Im going to run some trials myself over the next few days just to determine whether the impacts are large/small, but I'd be keen to hear from peoples own experience on this issue.

I think (based on previous gamedev GBA/DS/Nokia/SE exp) that there is probably good value in a simple Int math lib or similar to help increase general Android performance (Id expect you would get IOS boost too). FPU's generally are power consuming, and slow on most embedded systems (the GBA and DS didnt even have one!).

Thanks,
Dave


Xaron(Posted 2012) [#2]
There are no such differences on modern hardware (like smartphones have) anymore.


Grover(Posted 2012) [#3]
Really? Even PC's are still around 40x faster in Int math than float - unless doing vectorized (ie 4 lots of 32bit/64bit float - then SIMD is going to improve things), which is only around 10x faster.

Id be very surprised if the ARM chips had large and good FPU's onboard with the high clocks they are running. As I said even recent NDS's (game handhelds) dont have _any_ FPU's at all.

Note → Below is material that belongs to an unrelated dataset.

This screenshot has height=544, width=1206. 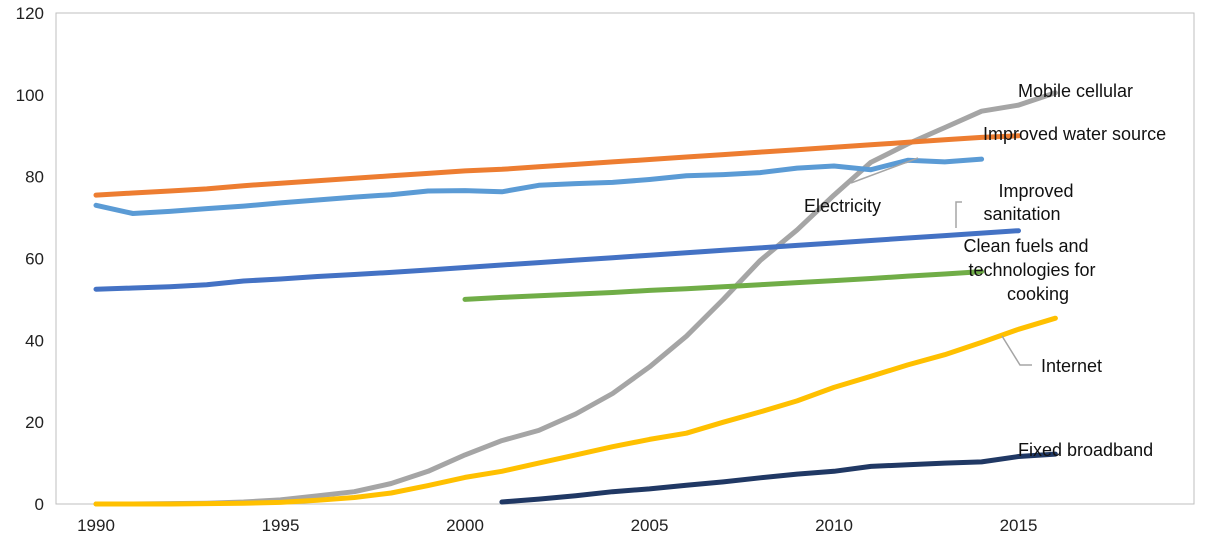 What do you see at coordinates (30, 96) in the screenshot?
I see `y-tick-label-100: 100` at bounding box center [30, 96].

Hence why I suspected there would be benefit in this. Will do some digging.
<edit>I found this: http://pandorawiki.org/Floating_Point_Optimization
Which seems to confirm my suspicions (many costs involved). Will run some tests, I have an old GBA ARM Int math lib here I'll try out. See if there is much benefit.

Cheers,
Dave


skid(Posted 2012) [#4]
From my experience there have been 3 basic generations of ARM chips. No FPU, FPU as copro and FPU integrated.

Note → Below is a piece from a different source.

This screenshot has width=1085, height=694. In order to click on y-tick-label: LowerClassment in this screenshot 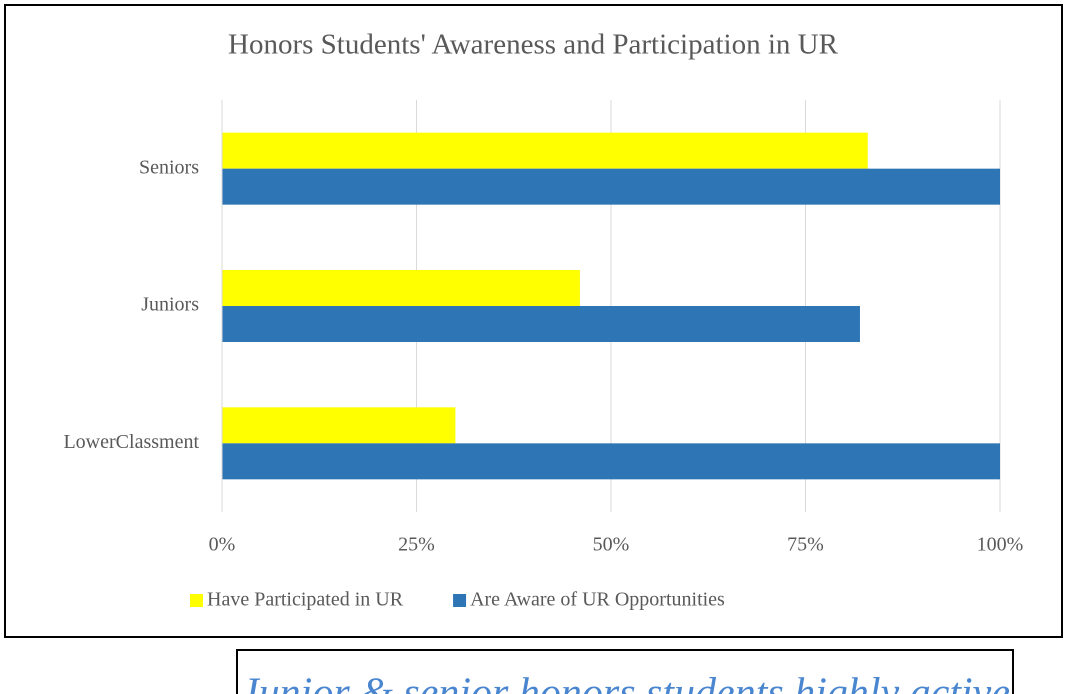, I will do `click(131, 442)`.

Older Apple hardware prior to iPhone3GS falls into middle category and will die badly if you compile float code in thumb mode but perform excellently in ARM mode where copro calls don't get hit with huge cycle penalty.

Cheaper android kit with specs below the 600mHz would I guess fall into first category, emulated FP and no integer divide instruction.

Float usage on GPU is even muddier, where geometry buffers will work faster using fixed point formats and others prefer float. Android itself has introduced known issues with floating point buffers so there is no clear rules here either.

For this reason I always assumed it would be best Monkey support the Canvas interface for graphics where it's implementation could be expected to be tuned to perform on whatever that native implementation of the GPU. Fat chance. Sadly canvas was only GPU enabled in recent Android releases and only in certain situations.

Even PC's are still around 40x faster in Int math than float


That sounds like an extreme corner case to me.


Grover(Posted 2012) [#5]
Having done games and sims for the last twenty years from fixed platforms to PC there are _alot_ of things people assume without actually testing. Another classic is the use of the stl libs - these are _very_ performance detrimental, but they are convenient. And PC's are still slower on the Float side vs Int for general purpose use (GPU is quite diff story, but hard to use). Its much like the above ARM, where 20cycles for a float operation setup can be a pretty drastic cost when switching/changing int to float math. PS3, Xbox and others all suffer similar conditions. Most development works in "streaming data blocks" to reduce context switching and so on - which helps the FPU's as a whole.

From previous games and simulators written on PC, it has always been the case to have our own "Float <-> Int" conversion at the very least (this can cost pipeline flushes, and potentially hundreds of cycles). Also, previous performance of changing math critical portions of an app to fixed _did_ result in a 40x increase in performance (this was using VTune for profiling). That was about 2 yrs ago. And I have doubts compilers and CPU's have dramatically improved their internals.

What is the biggest change, and most likely to push away all this sort of discussion, is the implementation of JIT hardware modules in the CPU's. The above mentioned ARM has one for Java built in and so this chip is far more favorable to just running pure bytecode than even assembled code. This is where MS is going with its .NET series - Intel hw running JIT .NET bytecode.. this will push everyone up a level of api :) about time...

I currently have some test apps almost complete. So I will know the answers to the questions soon anyway. I'll do a secondary CPP test as well to see where that currently stands on modern hardware. My suspicion for targeting baseline (low performing phones) it will improve perf substantially - on the more modern ARM chips it probably will be limited.

The test app is going to be float/math intensive - Box2DLite. So there should be good data from it.

Cheers,
Dave


skid(Posted 2012) [#6]
I'll take an int version of Box2D, yes please.